9. In the case on hand, the appellant claimed a sum of Rs.6,00,000/- including a sum of Rs.4,95,000/- towards loss of earnings and earning capacity to permanent disability. He also claimed other sums, though much evidence was not let in on this aspect, evidence was let in to show that he underwent major operation and incurred expenditure. He examined P.W.4, who is Orthopaedic Surgeon and Administrative Director of Madras Institute of Orthopaedic and Traumatology, Chennai (MIO Hospitals, for brevity). To prove the expenditure incurred, the appellant marked Exs.A.5 to A.39. The total amount he incurred is Rs.1,56,007-98ps. This aspect of the matter is not seriously disputed by advocate for Insurance company. Indeed, the insurer did not lead any evidence except marking Ex.B.1, policy. In that view of the matter, the appeal has to be partly allowed.
11. Having regard to the finding as above, the appellant would be entitled to a sum of Rs.1,56,000/- (rounded off) towards medical expenditure. In his O.P., he also claimed Rs.35,000/- towards medical treatment and extra nourishment. There is no evidence on record to show that he was in MIO Hospitals from 10.09.2003 to 24.10.2003, where he was operated, at which he suffered 50% disability. Therefore, a sum of Rs.25,000/- can be reasonably fixed as expenditure for medical treatment and extra nourishment. He also claimed a sum of Rs.40,000/- for pain and mental suffering. On this count, a sum of Rs.15,000/- can be allowed.

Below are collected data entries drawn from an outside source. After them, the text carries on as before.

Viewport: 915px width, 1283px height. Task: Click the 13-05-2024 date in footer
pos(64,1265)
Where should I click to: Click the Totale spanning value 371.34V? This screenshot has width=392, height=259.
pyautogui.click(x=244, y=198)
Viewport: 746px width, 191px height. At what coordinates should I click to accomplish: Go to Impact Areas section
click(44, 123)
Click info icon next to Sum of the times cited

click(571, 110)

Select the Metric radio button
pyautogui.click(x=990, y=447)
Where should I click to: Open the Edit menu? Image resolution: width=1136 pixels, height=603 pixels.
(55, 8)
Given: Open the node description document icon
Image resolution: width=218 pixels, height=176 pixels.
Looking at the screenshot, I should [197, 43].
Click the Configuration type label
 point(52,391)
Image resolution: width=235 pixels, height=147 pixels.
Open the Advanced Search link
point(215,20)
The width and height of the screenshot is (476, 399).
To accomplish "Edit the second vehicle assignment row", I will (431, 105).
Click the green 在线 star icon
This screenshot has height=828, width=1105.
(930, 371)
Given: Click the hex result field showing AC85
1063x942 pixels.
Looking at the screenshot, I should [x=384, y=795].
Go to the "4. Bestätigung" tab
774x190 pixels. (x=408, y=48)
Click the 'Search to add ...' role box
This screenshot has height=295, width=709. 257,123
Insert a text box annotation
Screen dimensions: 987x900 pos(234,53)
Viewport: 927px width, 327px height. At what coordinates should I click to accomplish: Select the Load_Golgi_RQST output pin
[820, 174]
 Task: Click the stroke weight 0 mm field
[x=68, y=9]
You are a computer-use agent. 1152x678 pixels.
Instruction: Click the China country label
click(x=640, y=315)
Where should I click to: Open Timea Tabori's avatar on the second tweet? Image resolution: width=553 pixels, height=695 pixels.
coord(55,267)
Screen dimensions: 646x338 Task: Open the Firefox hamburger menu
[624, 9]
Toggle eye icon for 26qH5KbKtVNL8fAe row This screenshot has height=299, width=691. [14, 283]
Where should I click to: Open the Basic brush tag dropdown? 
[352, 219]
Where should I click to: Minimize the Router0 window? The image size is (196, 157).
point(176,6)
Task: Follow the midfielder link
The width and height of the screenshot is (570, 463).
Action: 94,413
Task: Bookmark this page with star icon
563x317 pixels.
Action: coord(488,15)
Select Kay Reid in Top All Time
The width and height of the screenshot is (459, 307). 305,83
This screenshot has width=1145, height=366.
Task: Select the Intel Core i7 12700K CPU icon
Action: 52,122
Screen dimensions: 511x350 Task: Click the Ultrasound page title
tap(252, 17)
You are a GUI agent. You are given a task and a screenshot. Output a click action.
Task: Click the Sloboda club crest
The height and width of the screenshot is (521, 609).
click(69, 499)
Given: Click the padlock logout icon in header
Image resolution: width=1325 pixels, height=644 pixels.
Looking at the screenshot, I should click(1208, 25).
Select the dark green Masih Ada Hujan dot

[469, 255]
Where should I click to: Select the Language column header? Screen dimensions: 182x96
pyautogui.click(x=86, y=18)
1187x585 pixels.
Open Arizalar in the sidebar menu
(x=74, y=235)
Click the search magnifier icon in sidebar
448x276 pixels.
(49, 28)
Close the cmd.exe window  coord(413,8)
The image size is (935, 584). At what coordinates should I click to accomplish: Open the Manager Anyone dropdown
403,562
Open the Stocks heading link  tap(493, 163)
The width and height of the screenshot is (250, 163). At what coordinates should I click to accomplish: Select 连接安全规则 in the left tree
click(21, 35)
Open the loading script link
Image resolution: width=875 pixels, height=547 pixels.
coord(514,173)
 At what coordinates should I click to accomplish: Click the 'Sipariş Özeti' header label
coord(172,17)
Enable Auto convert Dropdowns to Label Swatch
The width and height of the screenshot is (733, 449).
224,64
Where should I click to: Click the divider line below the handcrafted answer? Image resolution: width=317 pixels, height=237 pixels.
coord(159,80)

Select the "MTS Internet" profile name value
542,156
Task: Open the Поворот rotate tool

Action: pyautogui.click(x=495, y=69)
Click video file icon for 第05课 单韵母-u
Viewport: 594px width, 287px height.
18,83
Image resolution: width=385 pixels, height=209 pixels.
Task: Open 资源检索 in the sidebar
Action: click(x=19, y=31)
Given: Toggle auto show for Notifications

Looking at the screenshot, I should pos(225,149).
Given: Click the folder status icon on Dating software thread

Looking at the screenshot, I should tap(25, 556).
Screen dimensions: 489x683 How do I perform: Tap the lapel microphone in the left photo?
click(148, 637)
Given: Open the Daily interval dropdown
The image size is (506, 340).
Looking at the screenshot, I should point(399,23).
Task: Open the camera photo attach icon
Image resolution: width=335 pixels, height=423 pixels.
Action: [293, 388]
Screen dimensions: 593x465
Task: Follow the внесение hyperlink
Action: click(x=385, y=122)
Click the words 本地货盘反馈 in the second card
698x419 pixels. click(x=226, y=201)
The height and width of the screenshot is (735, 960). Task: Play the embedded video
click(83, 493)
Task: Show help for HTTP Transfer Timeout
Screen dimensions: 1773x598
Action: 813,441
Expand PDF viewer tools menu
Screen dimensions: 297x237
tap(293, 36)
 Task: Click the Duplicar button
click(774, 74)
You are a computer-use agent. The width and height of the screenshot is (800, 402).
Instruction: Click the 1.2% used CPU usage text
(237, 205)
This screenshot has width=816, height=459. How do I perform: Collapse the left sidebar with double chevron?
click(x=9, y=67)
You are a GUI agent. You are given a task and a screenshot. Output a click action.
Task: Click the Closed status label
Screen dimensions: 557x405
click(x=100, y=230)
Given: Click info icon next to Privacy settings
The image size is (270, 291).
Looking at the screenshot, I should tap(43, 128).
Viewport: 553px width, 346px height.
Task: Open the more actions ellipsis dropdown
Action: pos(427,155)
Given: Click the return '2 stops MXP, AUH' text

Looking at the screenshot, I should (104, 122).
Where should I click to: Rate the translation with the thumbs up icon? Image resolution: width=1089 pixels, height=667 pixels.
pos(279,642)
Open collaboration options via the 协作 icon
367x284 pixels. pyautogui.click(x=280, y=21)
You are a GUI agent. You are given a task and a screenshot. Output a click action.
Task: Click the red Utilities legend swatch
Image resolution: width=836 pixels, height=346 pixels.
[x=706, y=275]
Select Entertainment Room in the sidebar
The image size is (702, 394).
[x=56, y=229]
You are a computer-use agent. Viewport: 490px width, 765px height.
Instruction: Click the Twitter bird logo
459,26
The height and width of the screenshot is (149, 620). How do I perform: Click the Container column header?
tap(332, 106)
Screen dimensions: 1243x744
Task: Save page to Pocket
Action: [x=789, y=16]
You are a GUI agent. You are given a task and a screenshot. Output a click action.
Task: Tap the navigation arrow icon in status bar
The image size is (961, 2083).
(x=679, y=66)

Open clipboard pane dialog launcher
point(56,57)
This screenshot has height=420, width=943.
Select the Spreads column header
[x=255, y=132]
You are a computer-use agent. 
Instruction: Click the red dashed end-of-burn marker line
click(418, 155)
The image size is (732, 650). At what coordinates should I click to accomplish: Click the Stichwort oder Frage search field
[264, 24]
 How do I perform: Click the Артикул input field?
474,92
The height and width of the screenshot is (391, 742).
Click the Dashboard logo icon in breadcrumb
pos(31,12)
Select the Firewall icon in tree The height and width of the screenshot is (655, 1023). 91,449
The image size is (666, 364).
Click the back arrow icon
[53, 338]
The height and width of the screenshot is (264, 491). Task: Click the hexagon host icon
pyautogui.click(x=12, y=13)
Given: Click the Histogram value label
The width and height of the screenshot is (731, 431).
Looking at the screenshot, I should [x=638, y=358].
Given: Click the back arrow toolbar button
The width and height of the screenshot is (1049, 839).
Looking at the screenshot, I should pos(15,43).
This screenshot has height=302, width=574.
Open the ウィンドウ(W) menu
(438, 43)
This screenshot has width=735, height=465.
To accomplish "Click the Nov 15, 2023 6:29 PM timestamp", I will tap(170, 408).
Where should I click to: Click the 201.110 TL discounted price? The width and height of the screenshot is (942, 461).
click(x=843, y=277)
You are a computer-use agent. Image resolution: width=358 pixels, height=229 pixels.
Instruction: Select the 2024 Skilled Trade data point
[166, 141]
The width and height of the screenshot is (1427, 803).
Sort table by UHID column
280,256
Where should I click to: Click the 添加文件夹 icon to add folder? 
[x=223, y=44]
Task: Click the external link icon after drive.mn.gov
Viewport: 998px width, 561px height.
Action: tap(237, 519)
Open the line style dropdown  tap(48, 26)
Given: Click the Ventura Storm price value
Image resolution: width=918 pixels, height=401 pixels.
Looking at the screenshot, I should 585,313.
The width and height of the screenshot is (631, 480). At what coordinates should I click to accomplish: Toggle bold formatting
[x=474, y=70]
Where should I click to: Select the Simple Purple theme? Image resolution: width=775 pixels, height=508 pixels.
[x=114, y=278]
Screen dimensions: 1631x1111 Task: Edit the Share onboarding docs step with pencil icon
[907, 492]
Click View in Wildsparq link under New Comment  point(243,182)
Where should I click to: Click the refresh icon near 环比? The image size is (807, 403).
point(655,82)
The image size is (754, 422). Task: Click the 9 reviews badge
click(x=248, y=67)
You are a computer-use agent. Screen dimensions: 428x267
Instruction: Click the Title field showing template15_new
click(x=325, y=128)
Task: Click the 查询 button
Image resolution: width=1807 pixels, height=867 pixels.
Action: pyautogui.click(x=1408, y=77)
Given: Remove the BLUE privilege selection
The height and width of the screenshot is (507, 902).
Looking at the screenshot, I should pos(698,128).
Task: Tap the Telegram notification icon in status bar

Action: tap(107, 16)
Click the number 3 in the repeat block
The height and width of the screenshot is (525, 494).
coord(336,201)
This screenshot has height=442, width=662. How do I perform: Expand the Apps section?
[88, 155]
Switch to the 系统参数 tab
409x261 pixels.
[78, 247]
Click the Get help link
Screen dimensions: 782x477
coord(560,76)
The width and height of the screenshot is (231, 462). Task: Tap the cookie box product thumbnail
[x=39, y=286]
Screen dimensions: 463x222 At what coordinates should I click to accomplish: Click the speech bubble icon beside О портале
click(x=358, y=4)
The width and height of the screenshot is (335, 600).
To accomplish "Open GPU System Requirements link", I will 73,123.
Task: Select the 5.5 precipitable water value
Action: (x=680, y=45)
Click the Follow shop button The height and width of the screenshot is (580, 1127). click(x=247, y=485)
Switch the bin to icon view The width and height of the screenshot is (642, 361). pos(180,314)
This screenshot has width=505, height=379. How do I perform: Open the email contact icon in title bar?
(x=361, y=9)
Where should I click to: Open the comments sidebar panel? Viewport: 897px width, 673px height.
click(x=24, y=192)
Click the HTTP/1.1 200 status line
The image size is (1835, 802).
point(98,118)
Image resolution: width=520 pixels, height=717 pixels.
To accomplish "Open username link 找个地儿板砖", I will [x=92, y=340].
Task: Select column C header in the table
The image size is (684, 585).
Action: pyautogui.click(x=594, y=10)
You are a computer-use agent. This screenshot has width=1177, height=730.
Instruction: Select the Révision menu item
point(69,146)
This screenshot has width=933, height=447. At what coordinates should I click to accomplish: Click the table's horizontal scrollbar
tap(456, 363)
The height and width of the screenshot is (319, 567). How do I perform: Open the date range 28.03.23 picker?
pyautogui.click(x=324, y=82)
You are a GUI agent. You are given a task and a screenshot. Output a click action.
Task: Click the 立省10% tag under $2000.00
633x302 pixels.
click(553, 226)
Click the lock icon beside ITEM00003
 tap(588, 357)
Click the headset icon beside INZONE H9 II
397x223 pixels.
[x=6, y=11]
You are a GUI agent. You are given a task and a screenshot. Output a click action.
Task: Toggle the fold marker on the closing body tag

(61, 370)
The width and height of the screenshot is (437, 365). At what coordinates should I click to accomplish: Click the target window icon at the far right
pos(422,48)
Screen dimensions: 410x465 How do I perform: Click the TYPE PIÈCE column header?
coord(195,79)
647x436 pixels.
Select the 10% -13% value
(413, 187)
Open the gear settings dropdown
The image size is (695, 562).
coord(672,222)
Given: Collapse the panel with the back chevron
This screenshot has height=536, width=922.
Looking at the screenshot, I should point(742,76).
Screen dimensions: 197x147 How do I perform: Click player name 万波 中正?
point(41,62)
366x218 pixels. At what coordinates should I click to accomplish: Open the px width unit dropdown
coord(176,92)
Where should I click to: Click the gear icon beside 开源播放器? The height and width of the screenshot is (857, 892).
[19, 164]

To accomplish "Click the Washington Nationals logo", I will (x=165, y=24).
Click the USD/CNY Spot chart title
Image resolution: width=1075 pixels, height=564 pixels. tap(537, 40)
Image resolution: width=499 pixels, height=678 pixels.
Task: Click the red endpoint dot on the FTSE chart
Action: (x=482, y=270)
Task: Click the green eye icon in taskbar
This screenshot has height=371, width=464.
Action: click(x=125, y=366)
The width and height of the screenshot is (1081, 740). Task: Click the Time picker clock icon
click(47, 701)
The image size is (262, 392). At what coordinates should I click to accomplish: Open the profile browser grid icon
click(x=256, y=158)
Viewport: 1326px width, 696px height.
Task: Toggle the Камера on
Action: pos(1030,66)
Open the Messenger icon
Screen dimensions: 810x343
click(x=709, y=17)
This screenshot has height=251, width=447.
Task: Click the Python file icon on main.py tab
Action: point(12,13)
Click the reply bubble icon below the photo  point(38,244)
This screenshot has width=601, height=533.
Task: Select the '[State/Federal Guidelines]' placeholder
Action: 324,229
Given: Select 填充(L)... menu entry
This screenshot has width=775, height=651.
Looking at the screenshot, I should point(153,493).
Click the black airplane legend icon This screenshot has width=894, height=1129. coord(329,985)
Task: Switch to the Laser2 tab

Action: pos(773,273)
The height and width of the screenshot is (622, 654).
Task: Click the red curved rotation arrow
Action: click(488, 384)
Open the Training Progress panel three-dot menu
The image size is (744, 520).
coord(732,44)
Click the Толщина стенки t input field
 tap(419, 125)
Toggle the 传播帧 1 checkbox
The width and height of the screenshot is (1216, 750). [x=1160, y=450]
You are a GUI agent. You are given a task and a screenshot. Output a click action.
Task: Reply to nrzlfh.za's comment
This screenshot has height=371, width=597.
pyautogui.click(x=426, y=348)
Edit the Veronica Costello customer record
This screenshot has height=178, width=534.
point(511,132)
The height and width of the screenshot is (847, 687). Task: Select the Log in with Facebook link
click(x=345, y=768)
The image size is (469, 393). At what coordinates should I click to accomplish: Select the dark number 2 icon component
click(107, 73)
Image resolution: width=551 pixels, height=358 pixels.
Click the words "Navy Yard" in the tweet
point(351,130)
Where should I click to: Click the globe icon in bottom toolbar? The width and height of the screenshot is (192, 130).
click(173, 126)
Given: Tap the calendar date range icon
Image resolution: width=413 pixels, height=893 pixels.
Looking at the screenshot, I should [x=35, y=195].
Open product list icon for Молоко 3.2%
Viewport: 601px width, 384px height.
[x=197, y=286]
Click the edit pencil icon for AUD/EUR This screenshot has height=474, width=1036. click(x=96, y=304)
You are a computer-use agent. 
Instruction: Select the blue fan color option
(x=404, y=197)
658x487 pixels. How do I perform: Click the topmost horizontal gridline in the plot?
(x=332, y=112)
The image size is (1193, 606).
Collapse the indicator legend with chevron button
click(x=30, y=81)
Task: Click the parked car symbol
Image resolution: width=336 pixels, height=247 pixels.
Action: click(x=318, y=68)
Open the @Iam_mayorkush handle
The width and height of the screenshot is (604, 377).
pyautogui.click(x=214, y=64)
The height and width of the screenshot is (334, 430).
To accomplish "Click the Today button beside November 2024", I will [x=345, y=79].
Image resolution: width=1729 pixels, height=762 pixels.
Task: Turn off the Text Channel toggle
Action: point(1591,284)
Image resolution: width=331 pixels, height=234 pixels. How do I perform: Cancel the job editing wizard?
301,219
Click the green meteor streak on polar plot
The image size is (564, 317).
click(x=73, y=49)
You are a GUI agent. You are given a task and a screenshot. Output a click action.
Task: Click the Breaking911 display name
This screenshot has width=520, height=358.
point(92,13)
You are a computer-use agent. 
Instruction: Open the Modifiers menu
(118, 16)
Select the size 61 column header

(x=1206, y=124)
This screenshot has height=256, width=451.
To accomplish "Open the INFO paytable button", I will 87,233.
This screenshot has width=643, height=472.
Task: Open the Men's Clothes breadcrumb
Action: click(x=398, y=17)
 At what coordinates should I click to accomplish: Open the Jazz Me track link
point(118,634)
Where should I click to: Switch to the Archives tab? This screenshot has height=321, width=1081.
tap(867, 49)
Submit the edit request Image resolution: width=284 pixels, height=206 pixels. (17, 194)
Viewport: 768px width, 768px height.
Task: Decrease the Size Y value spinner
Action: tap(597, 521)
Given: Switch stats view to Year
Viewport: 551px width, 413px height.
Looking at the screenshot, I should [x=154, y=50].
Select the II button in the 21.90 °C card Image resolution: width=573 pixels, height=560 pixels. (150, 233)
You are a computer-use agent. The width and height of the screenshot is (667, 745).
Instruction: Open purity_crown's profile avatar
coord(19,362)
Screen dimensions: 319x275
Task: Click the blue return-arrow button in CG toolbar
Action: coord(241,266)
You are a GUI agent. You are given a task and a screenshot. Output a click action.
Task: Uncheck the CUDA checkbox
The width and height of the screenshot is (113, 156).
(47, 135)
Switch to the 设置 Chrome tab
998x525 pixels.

He also claimed loss of amenities. Having regard to the calling of the appellant, he is an iron merchant, a sum of Rs.25,000/- can be granted. Insofar as loss of earning is concerned, except marking Ex.A.40, Income Tax Assessment Order, he did not produce any evidence regarding his income that an iron merchant cannot carry on its business with 50% disability is a thing, which has not been proved by the appellant. When the appellant took care to lead evidence regarding the medical treatment, he underwent operation after filing of O.P., he did not take any steps to adduce evidence regarding business loss or fall in the turnover of the business only due to disability suffered by him. However, a sum of Rs.25,000 is awarded. Thus the petitioner would be entitled a sum of Rs.2,46,000/-.